- Interactive map of Pharaoh's Casino
- Location: Managua, Nicaragua; 12°8′50″N 86°11′8″W﻿ / ﻿12.14722°N 86.18556°W;

= Pharaoh's Casino =

Casino in Nicaragua

Pharaoh's Casino is a casino on the Carretera Masaya in Managua, Nicaragua.

==Facilities==

The casino has a total of 156 (once had 140) slot machines and 10 table games. Blackjack, Caribbean Stud Poker, American Roulette, Modern Slot Machines, Video Poker, 77 live gaming positions including a high limit VIP salon and modern slot and video poker machines are amongst the gambling facilities in Pharaoh's Casino.

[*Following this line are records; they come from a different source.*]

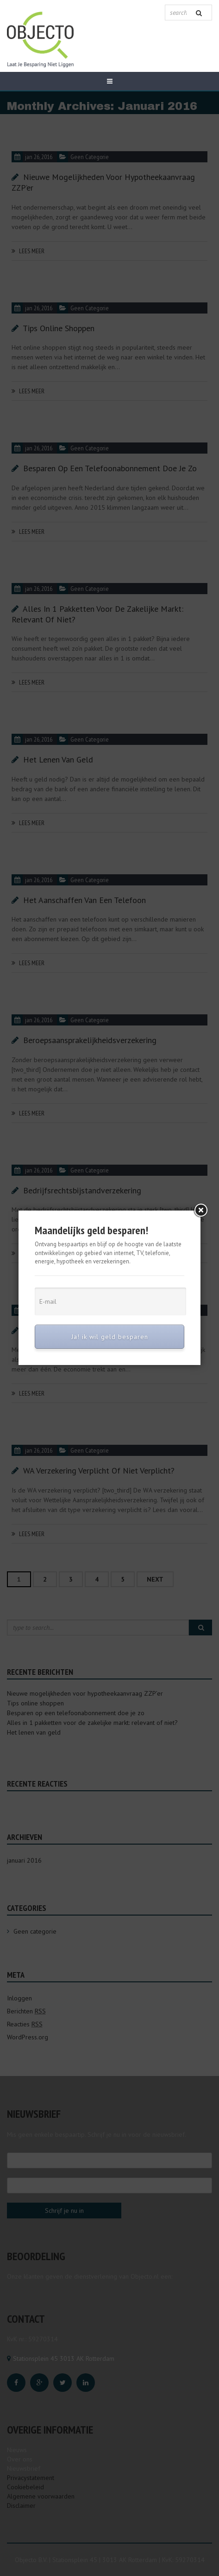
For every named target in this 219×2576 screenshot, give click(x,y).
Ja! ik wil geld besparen (109, 1337)
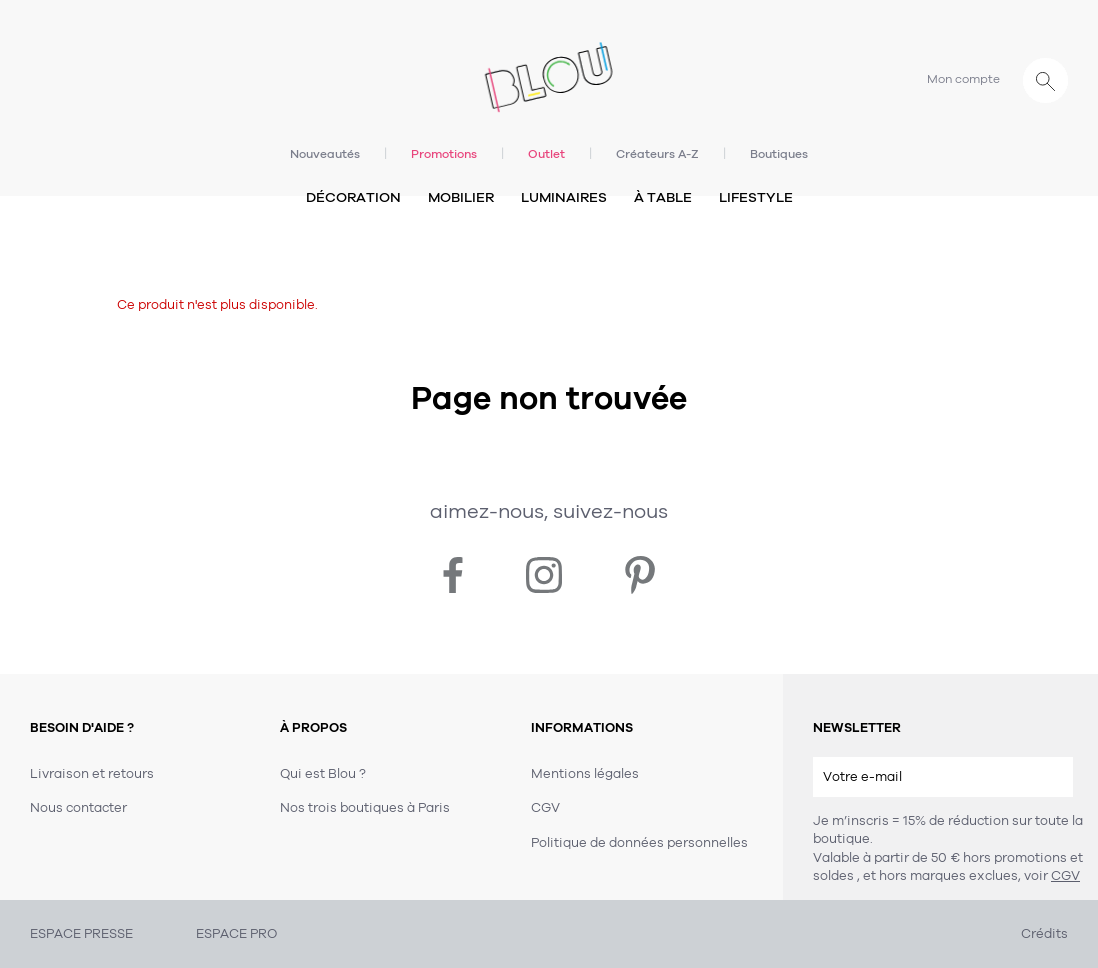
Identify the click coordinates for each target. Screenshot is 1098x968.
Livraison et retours (92, 774)
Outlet (546, 154)
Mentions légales (585, 774)
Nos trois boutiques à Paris (365, 808)
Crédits (1044, 934)
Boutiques (779, 154)
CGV (1065, 876)
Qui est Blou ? (323, 774)
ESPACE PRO (236, 934)
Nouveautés (325, 154)
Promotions (444, 154)
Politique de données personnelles (639, 843)
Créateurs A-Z (657, 154)
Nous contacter (78, 808)
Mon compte (963, 79)
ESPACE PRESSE (81, 934)
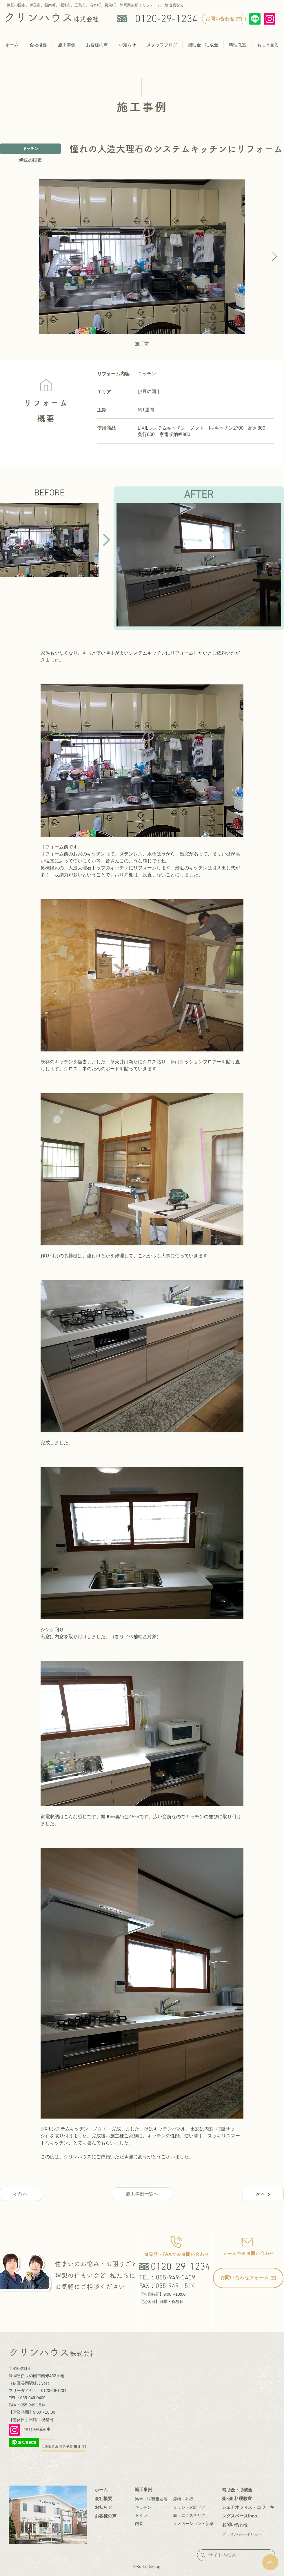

The casino also has a Texas Hold'em Poker room. The room features 3 tables, including one reserved for cash games only. $2-$4 No Limit Texas Hold'em cash games take place nightly, as does a low-stakes tournament ($10 buy-in).

The casino also features a Sport Book room, with a number of flat-screen televisions for event viewing.

All areas of the casino allow smoking.

==Gallo pinto==
The casino is noted as being the place in which the world record was set in organizing the largest gallo pinto with 22,200 dishes served. The gallo pinto has been held at Pharaoh's Casino on September 15 since 2002. The money raised by the event goes to the El Pajarito Azul Home charity.